Fig. 1

Purification and activity of Lactococcus lactis type III-A (Csm) CRISPR-Cas system (a) Genome organization of Type III-A CRISPR-Cas system in pKLM plasmid of Lactococcus lactis. The locus harbors tandem copies of 36 nt repeats (diamonds) and spacers (rectangles) of varying lengths. b Schematic representation of pACYC expression plasmid harboring L. lactis CRISPR-Cas genes Csm1-6, Cas6, and CRISPR RNA locus in a HDV ribozyme construct. c Schematic representation of crRNA and various crRNA-target RNA duplexes used in the study (crRNA: CRISPR RNA, CTR: cognate target RNA, NTR: non-cognate target RNA, PTR: protospacer target RNA, ATR: anti-sense target RNA, DTR: deoxy-substituted target RNA, NTD: non-target DNA). The blue dashed lines indicate target RNA cleavage sites. Deoxynucleotides are highlighted in yellow. d Silver stain profile of purified LlCsm RNP showing Csm1-5 proteins and crRNA. e In vitro RNA cleavage assay by WT LlCsm complex. The reactions were performed at 37 °C for 20 min and contained 100 nM LlCsm complex and 500 nM target RNA. f In vitro DNA cleavage assay by WT LlCsm complex. The reactions were carried out with 100 nM LlCsm complex, 200 nM target RNA on M13mp18 at 37 °C for 10–90 min as indicated in a cleavage buffer containing 33 mM Tris-acetate pH 7.6 (at 32 °C), 66 mM potassium acetate, and 10 mM MnCl₂. g Urea-polyacrylamide gel electrophoresis (Urea-PAGE) showing cOA synthesis by LlCsm complex.
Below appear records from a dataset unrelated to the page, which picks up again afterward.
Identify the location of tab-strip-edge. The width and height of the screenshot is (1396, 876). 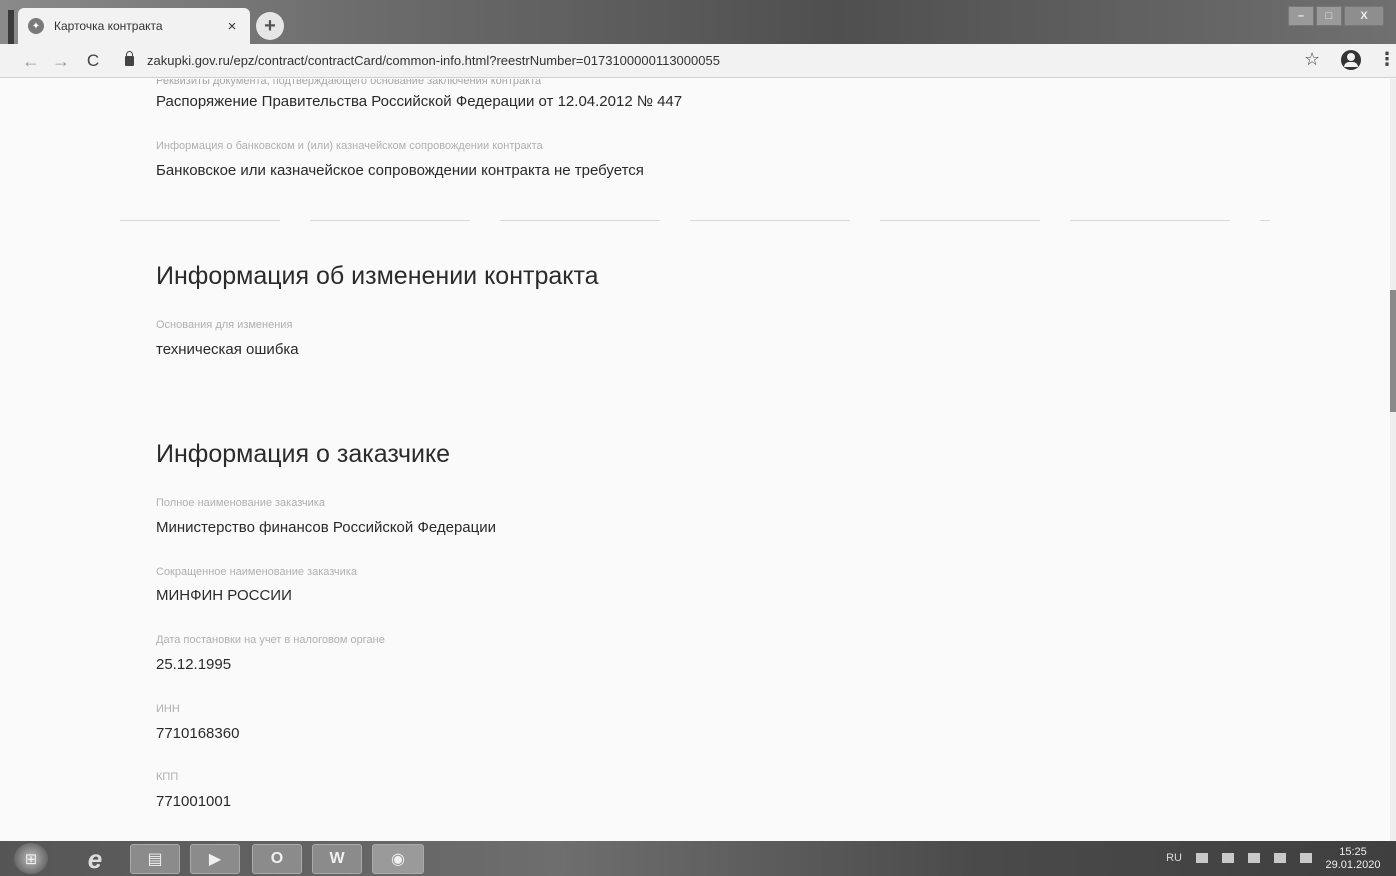
(11, 27). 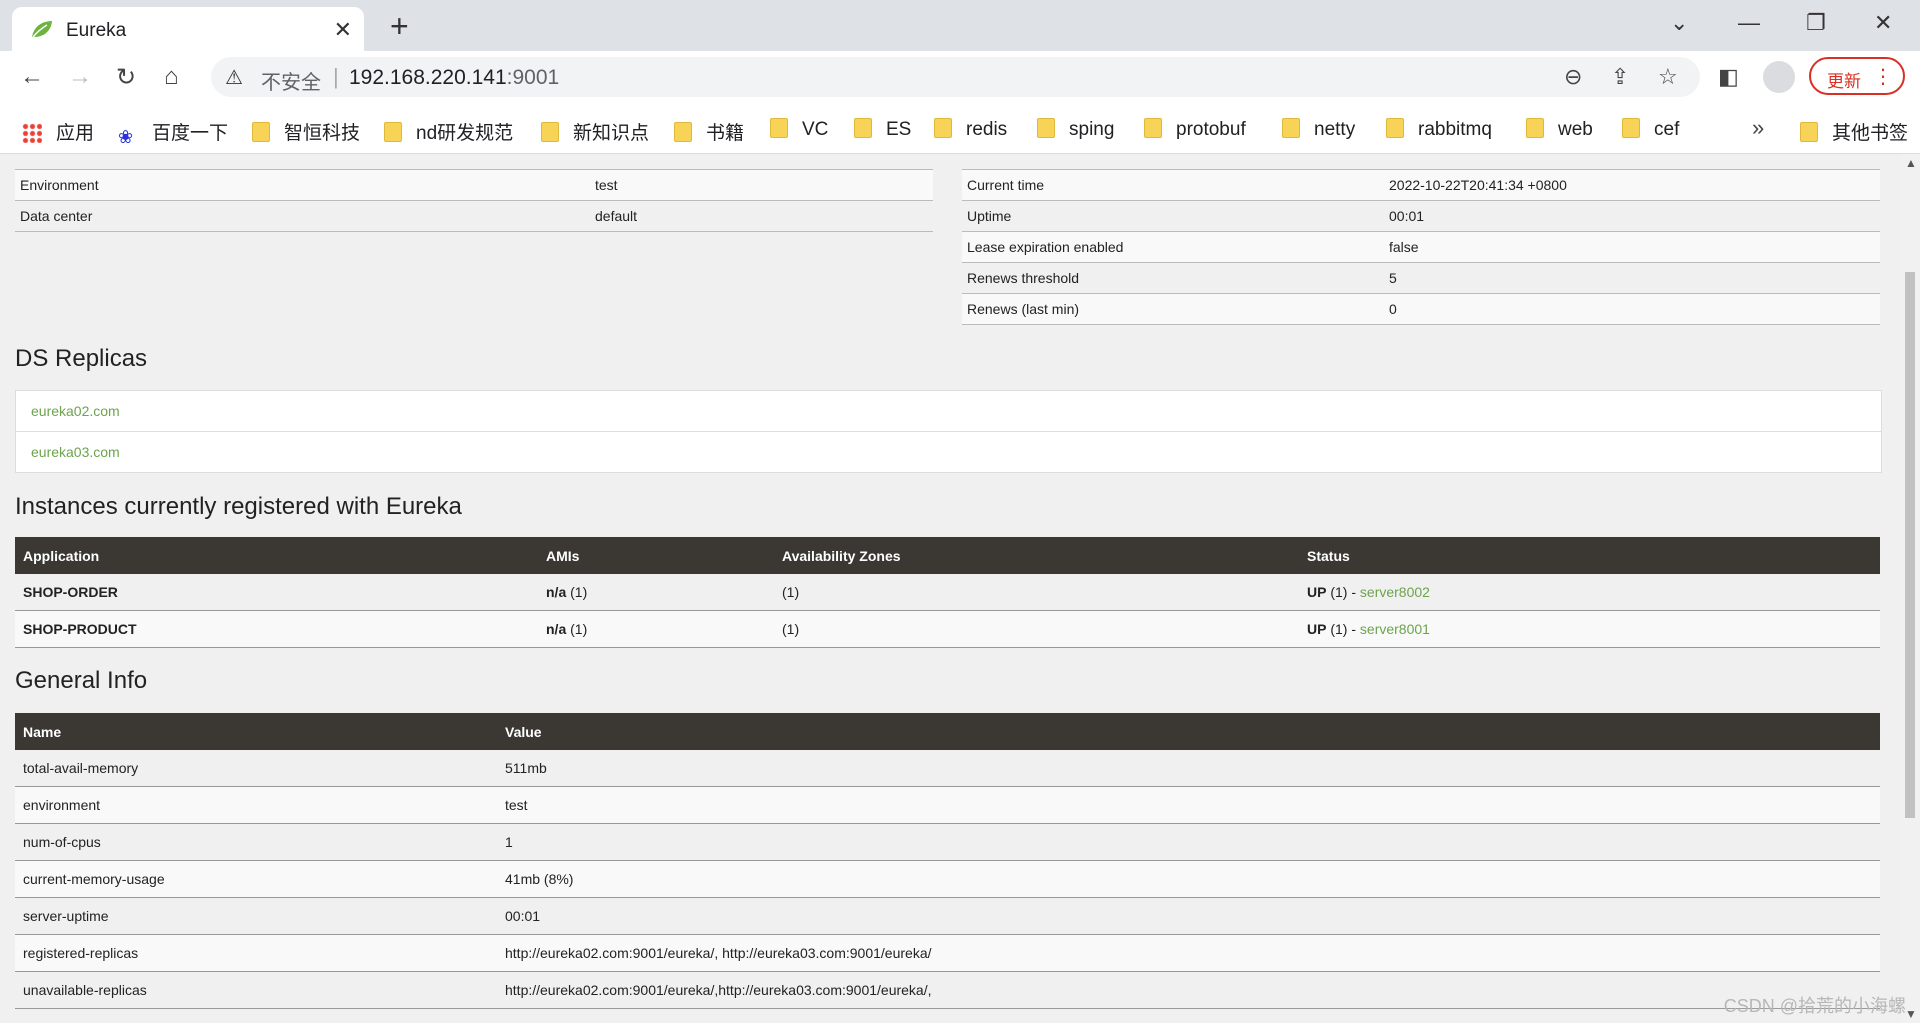 I want to click on bookmark-apps: 应用, so click(x=58, y=132).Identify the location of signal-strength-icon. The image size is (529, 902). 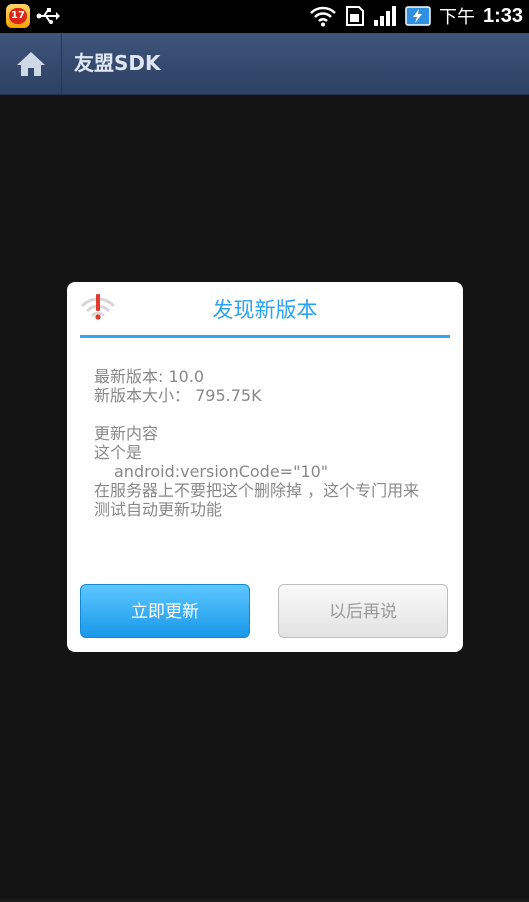
(384, 16).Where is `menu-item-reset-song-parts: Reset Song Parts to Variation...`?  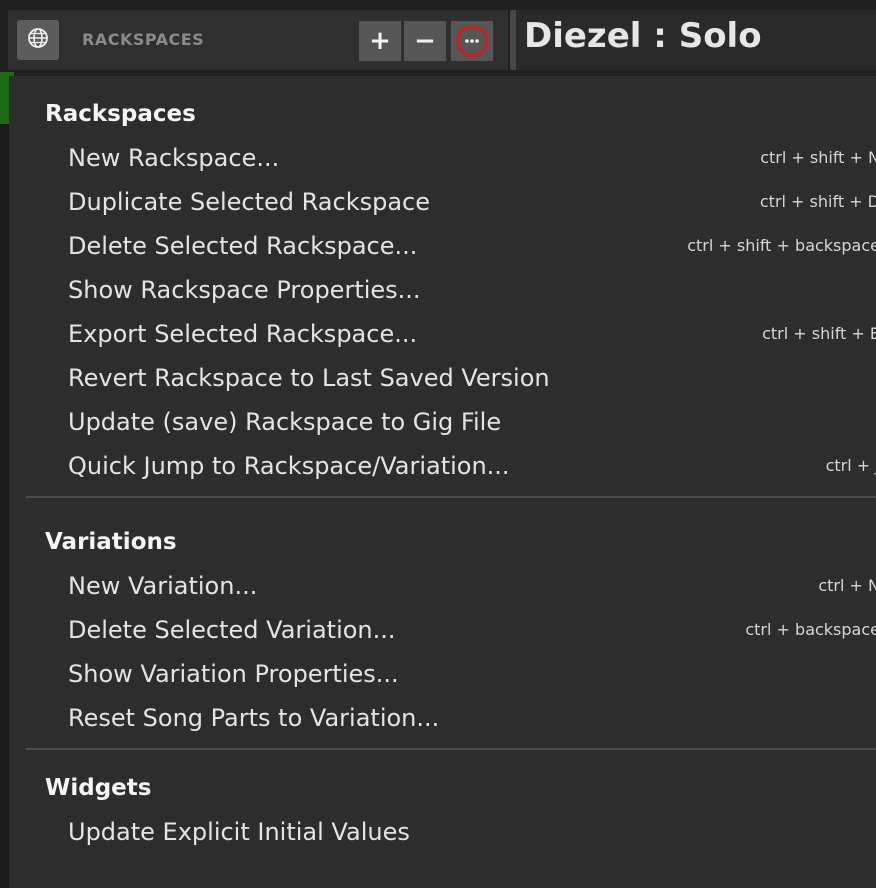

The reactions were carried out at 37 °C overnight with 100 nM LlCsm complex, 200 nM target RNA, 500 μM cold ATP spiked with [α-³²P]-ATP in a buffer containing 33 mM Tris-acetate pH 7.6 (at 32 °C), 66 mM potassium acetate, and 10 mM MgCl₂. h In vivo plasmid interference assays with the wild type LlCsm harboring a non-cognate crRNA or the wild type LlCsm harboring a cognate crRNA. i Dual fluorescence assay using DNA and RNA oligo reporters with 5′ Alexa Fluor 594 fluorophore/3′ Iowa Black RQ quencher and 5′ 6-FAM fluorophore/3′ Iowa Black FQ quencher, respectively. The Csm1-mediated DNase and the Csm6-mediated RNase are simultaneously detected at 570/630 nm excitation/emission (red) and 480/530 nm excitation/emission (green) wavelengths, respectively. Target RNA (CTR) was used as the stimulator at 500 nM, LlCsm at 200 nM, LlCsm6 at 1 nM, and metal ions at 10 mM. Curves are averages with error bars of three technical replicates subtracted by the signals from water-stimulated reactions.